8 am, time to run and catch a train at Paddington. I sort of know the way there. I'm ok most of the way there, I make it to Chelsea Bridge without much trouble. I've been that way a few times, I kind of remember it. Crossing the river, it is a bit foggy and hazy out. On the north side of the river, I'm a little less sure. I check the map a number of times and make my way through Hyde Park and through some winding streets until I find the station.

It takes me 40 minutes to get there, pretty good time. And a bit of relief since I don't have my tickets yet. Well, I've bought them, but never received them. It just wouldn't be a journey by rail if the tickets weren't messed up somehow. I've already had to go to great lengths to get them. Being a bank holiday weekend, it means the trains are a mess. I'm headed towards Swindon (well, Warminster) and will ride to Salisbury mostly because it wasn't possible to get a train to Salisbury that didn't have some sort of bus replacement (i.e., you want to take a bike on the bus, ha).

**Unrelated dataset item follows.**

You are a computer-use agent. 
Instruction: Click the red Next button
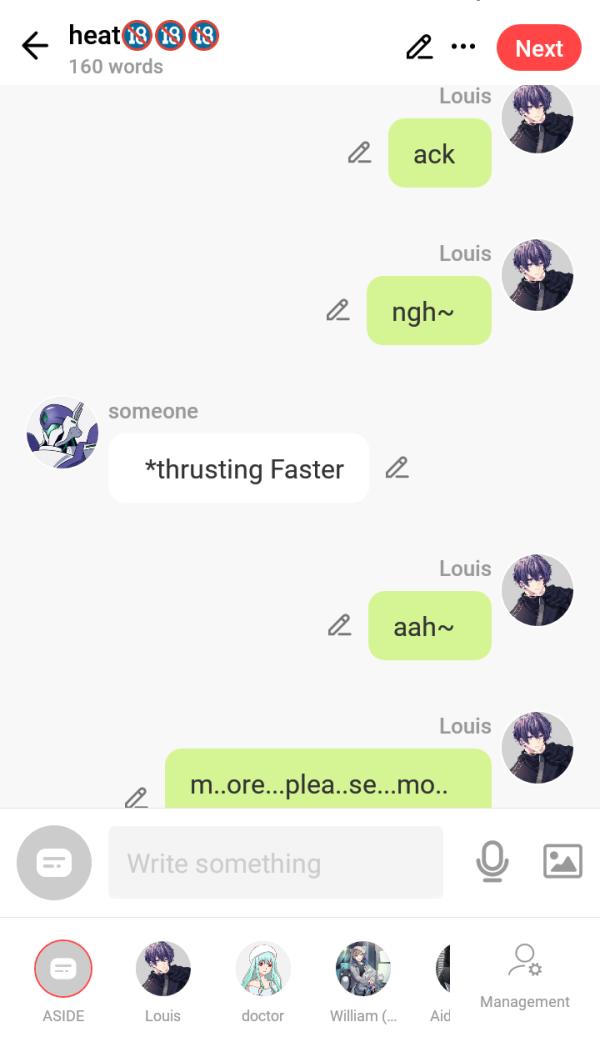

So, to the station in plenty of time to sort this out. I try three different ticket offices before I finally find the one who has my tickets waiting. Of course they are messed up. Cycle reservations, not in the packet, so the ticket lady writes me a hand written note saying that I did actually have cycle reservations but that computer problems prevented them from printing out correctly. Ok, I guess, whatever works. So, ticket mess and cycle reservation problems out of the way for the trip then, umm, sort of, but that is skipping way ahead.

Train comes, get my bike loaded into the guard car, find my seat, and we are off. Swindon is only an hour away. It drops me off about 50 miles north of Salisbury. Well, an hour and a half before the train to Bath, switching there to another one to Warminster would take. And I would still be like 20 miles away from Salisbury.

I assemble stuff on the platform in Swindon as the train pulls off. Hopefully I did the right thing here since there goes my train. My ticket confuses the guard on the way out of the station, but I tell her I got off early and she lets it slide.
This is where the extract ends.